● Problem description
Starting at the line that contains "The width and" and continuing through the end of the records, substitute "red" for "green" and keep everything else unchanged. Give back only those lines, and leave the pictures out.

● Item-finding records
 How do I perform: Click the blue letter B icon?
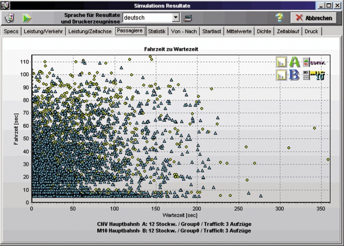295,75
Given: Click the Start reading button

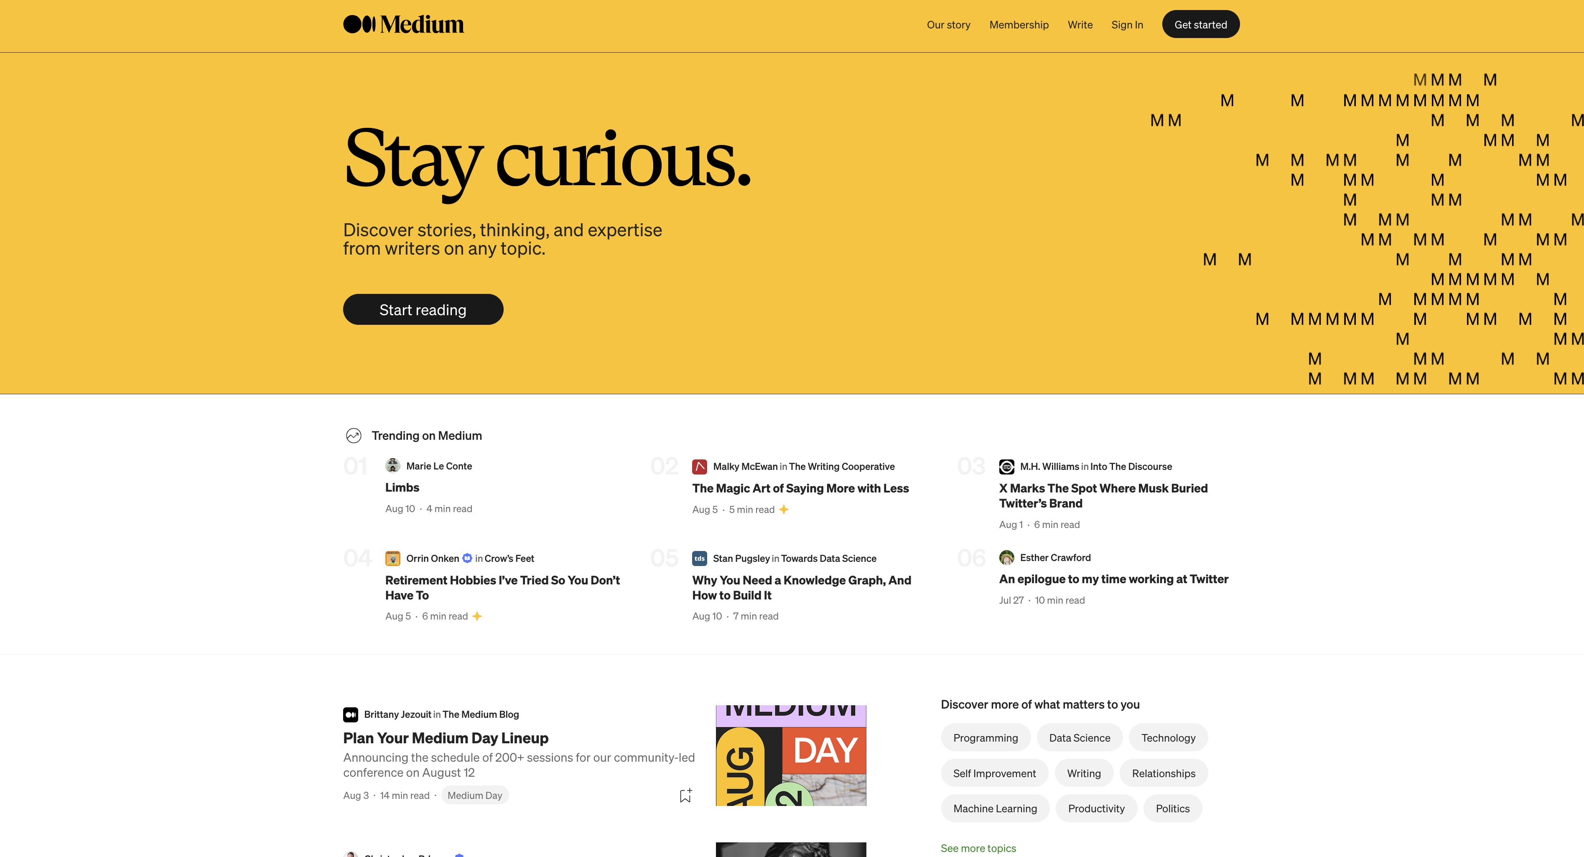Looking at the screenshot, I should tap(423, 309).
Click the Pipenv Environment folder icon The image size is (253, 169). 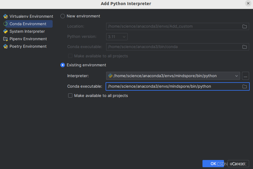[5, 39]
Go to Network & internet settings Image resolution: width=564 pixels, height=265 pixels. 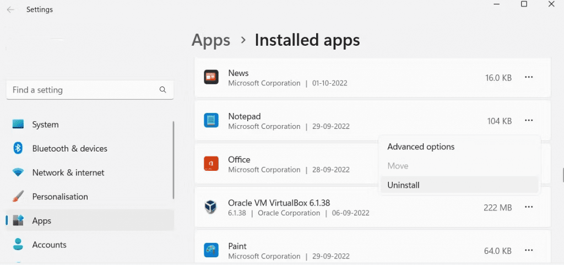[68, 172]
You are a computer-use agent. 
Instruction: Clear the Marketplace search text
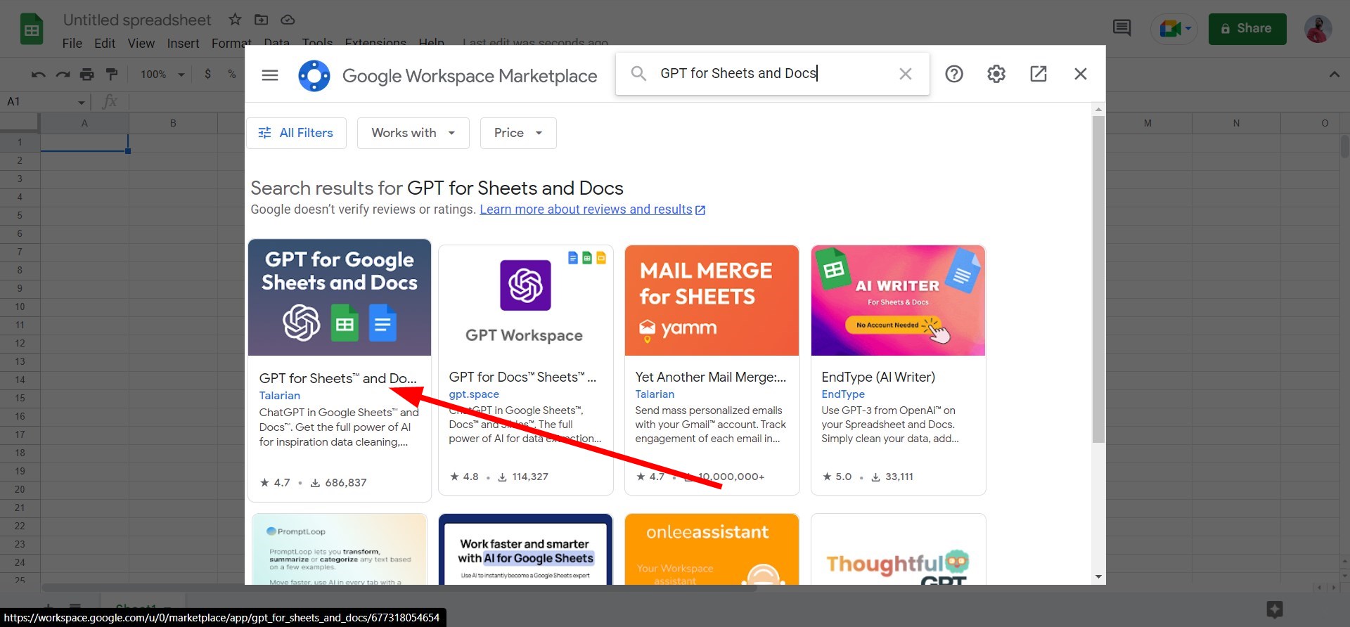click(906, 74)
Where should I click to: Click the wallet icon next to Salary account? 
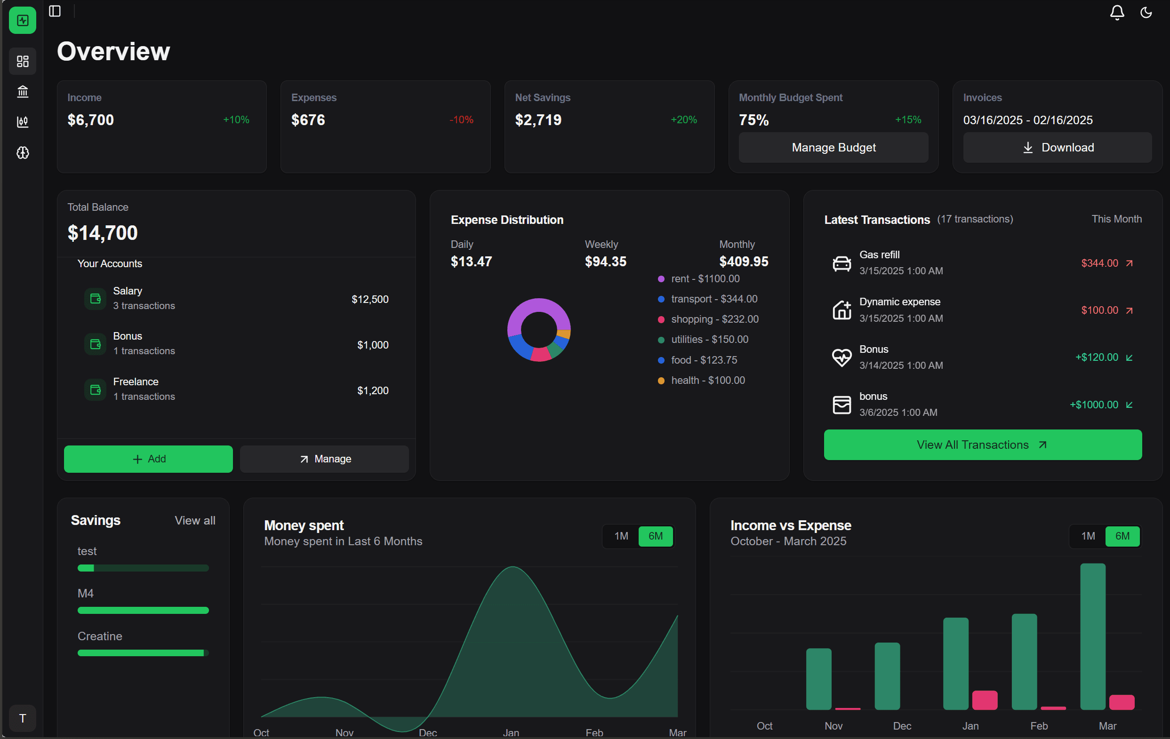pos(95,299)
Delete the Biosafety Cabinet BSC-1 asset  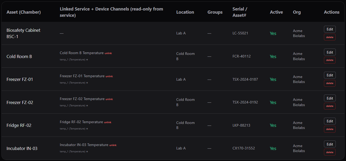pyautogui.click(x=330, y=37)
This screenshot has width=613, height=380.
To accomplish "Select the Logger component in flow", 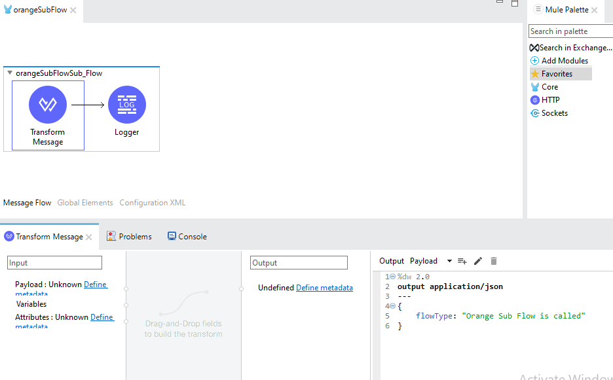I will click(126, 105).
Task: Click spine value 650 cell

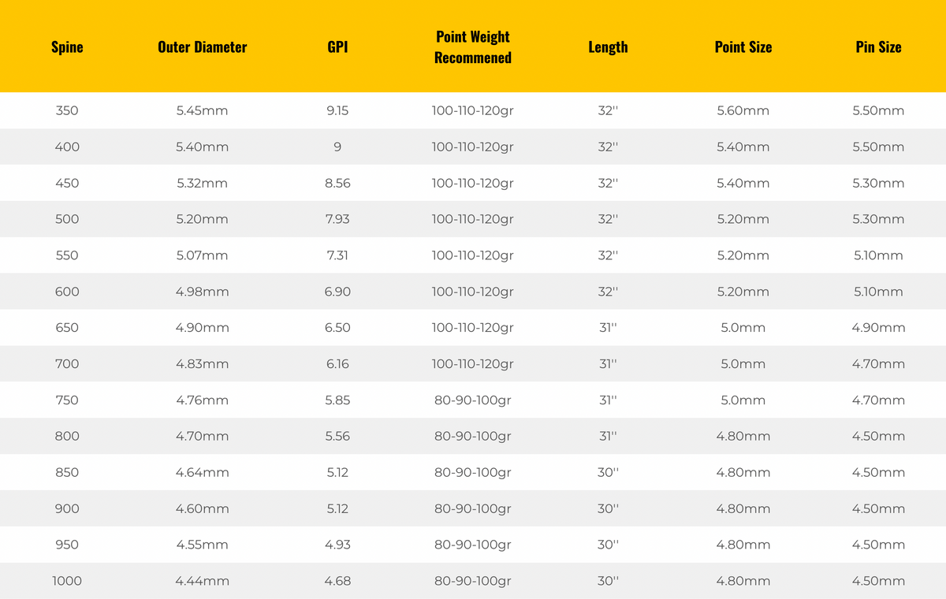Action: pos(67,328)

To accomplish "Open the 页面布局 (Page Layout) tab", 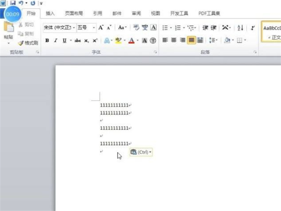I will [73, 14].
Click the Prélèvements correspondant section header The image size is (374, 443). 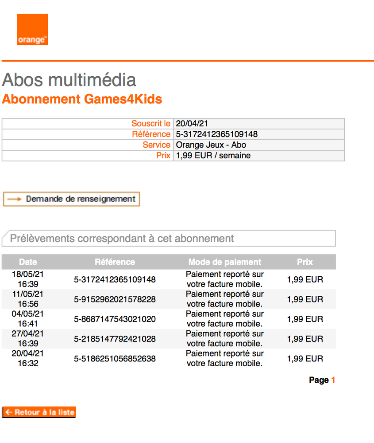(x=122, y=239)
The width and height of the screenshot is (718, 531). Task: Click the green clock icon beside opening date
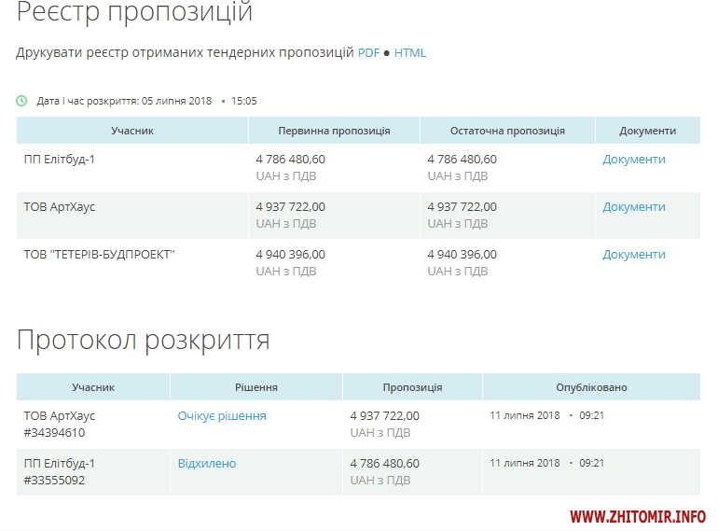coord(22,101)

● Expected answer
The width and height of the screenshot is (718, 531). Task: Click the red clock icon beside opening date
coord(22,101)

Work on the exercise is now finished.